US: Industrial production (Jan): -0.6% m/m vs 0.1% expected (prior: 0.1% revised from 0.3%)

  • The decline in IP was driven by a 0.9% drop in manufacturing output, which was largely driven by an 8.8% m/m plunge in motor vehicle output, which reversed a 4.3% surge in December. But there were also signs of weakness in other sectors, which machinery and electronics production both declining.
  • With the latest retail sales data, this provides further reason to think that the Fed won't be raising rates any time soon.

 

US: Empire manufacturing (Feb): 8.8 vs 7 expected (prior: 3.9)

  • While the index rose in Feb, the composition was mixed as the new orders index increased, but the shipments and employment components both declined.
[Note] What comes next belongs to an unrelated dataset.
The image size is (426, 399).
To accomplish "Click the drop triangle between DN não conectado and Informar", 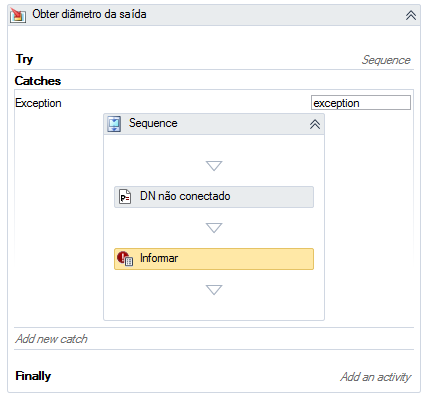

The prices paid measure decreased and the 6 months-ahead business conditions index rebounded sharply by 14.5pt to +32.3.

 

US: Consumer confidence (Michigan) (Feb P): 95.5 vs 93.7 expected (prior: 91.2)

  • Sentiment has rebounded more than expected; sentiment on current situation has increased lower than expected, while expectations rose higher than expected.

 

US: Import price index (Jan): -0.5% m/m vs -0.2% expected (prior: -1%)

  • The decline reflected a drop in the fuel category (-3.2% m/m).
  • Overall, the report was soft as consumer goods import prices fell at their fastest pace in 7 months and auto prices fell by 0.2% m/m.

 

UK: Retail sales (Jan): 1.2% m/m vs 0.2% expected (prior: -1% revised from -1.3%)

  • Sales ex fuel were up by 1.2% m/m vs 0.2% m/m expected (-1% the prior month); Internet sales have rebounded by 3.7% m/m and represent 18.8% of total sales (prior: 19.8%).
  • Overall, retail sales rebounded as clothing discounts attracted shoppers but downside risks could continue to weigh on consumption as political scenario remains unclear.

 

Spain: CPI (Jan F): -1.7% m/m as expected (prior: -0.5%)

  • On a y/y basis: 1% as expected (prior: 1.2%).
  • Clothing and footwear have driven trend in headline prices lower (-15.4% m/m), while transportation rose by 0.3% m/m.